What I’m putting to you is that all the facts were already there, set out in that 1 June letter. You've got the roster, you've got the swipe card, you’ve got the landline. You’ve got everything that establishes the circumstantial case that it was Ms Bateson. Correct?---Yes.
I know you weren’t around in this period, and that's why to be fair I’ll just ask you again, do you know if there was some additional fact that was collected in that period between June and November?---No, I don’t know. 54
 While I am satisfied that the Applicant was afforded procedural fairness in that she was advised of the allegations, invited to participate in the investigation by either providing a response to the allegations in writing or meeting with the investigator, advised of the proposed discipline outcome and given a substantial opportunity to respond to that document prior to a decision being taken on her employment, the evidence before the Commission does not provide a satisfactory explanation for the inordinately long time it took the Respondent to undertake its “initial assessment” and determine that an investigation was warranted and then to conduct that investigation.
 This delay does contribute to a finding that the dismissal was harsh.

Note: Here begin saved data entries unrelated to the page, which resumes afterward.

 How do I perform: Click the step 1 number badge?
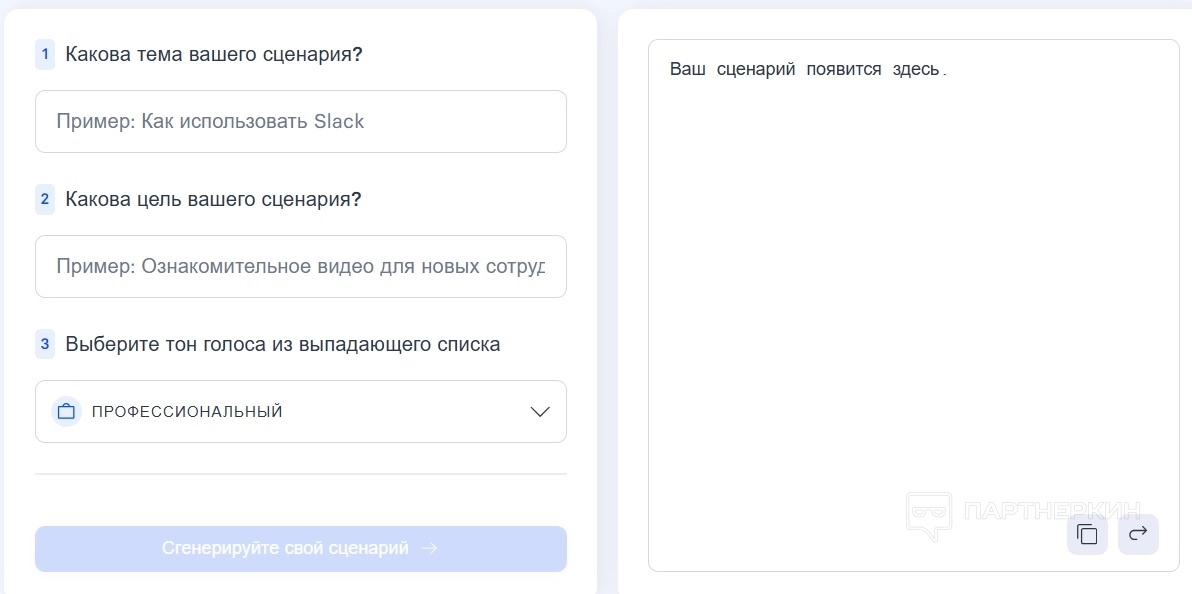coord(45,54)
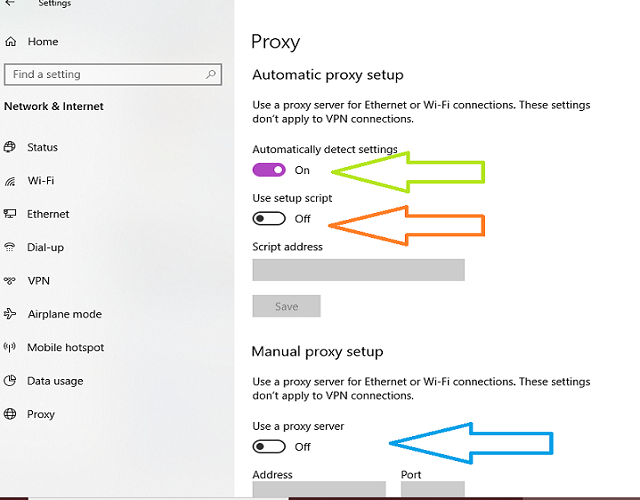Screen dimensions: 640x500
Task: Go back using the back arrow
Action: (10, 3)
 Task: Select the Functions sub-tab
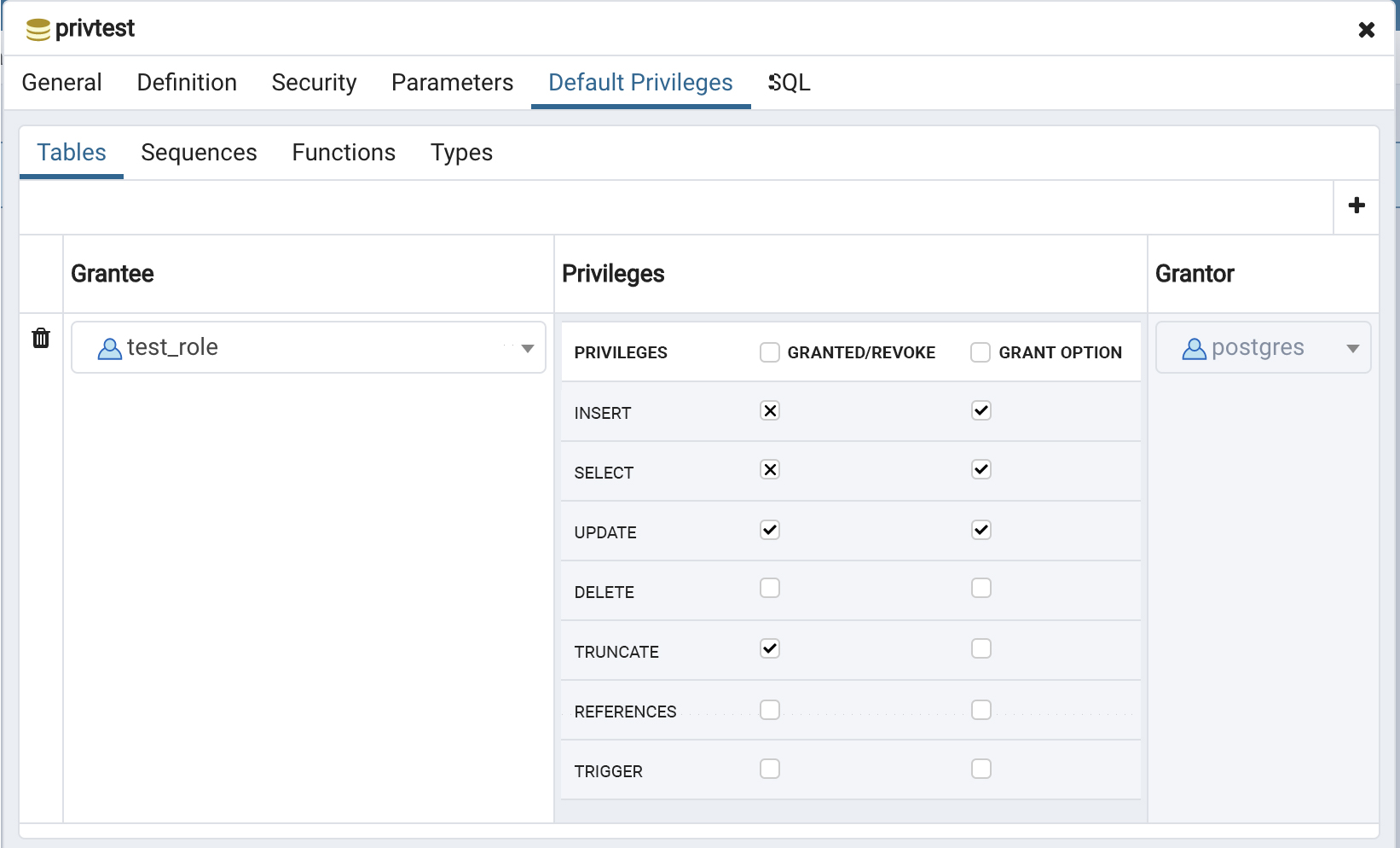coord(344,153)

This conclusion is made independent of the 7 months it took for the criminal investigation.
 The Respondent is not at fault for any delay in a final decision being made after the Proposed Outcomes Letter was sent to the Applicant. The Applicant’s representative engaged in correspondence with the Respondent’s representative and the Respondent, respectfully in my opinion, was mindful of the Applicant’s representative’s office closure in January 2022 and took this into account in advising the Applicant of the final decision with respect to her employment.
The economic impact of the dismissal
 The Applicant has worked for Victoria Police since 1999 when she commenced as a trainee forensic officer learning fingerprint analysis. By the time of her dismissal the Applicant was a Level 4 Forensic Officer in the role of Fingerprint Expert.
 The Applicant’s evidence is that the main employer of fingerprint analysts in Victoria is Victoria Police. She understands that the Federal Police may employ some fingerprint analysts but they have a small team and she says they are not presently hiring.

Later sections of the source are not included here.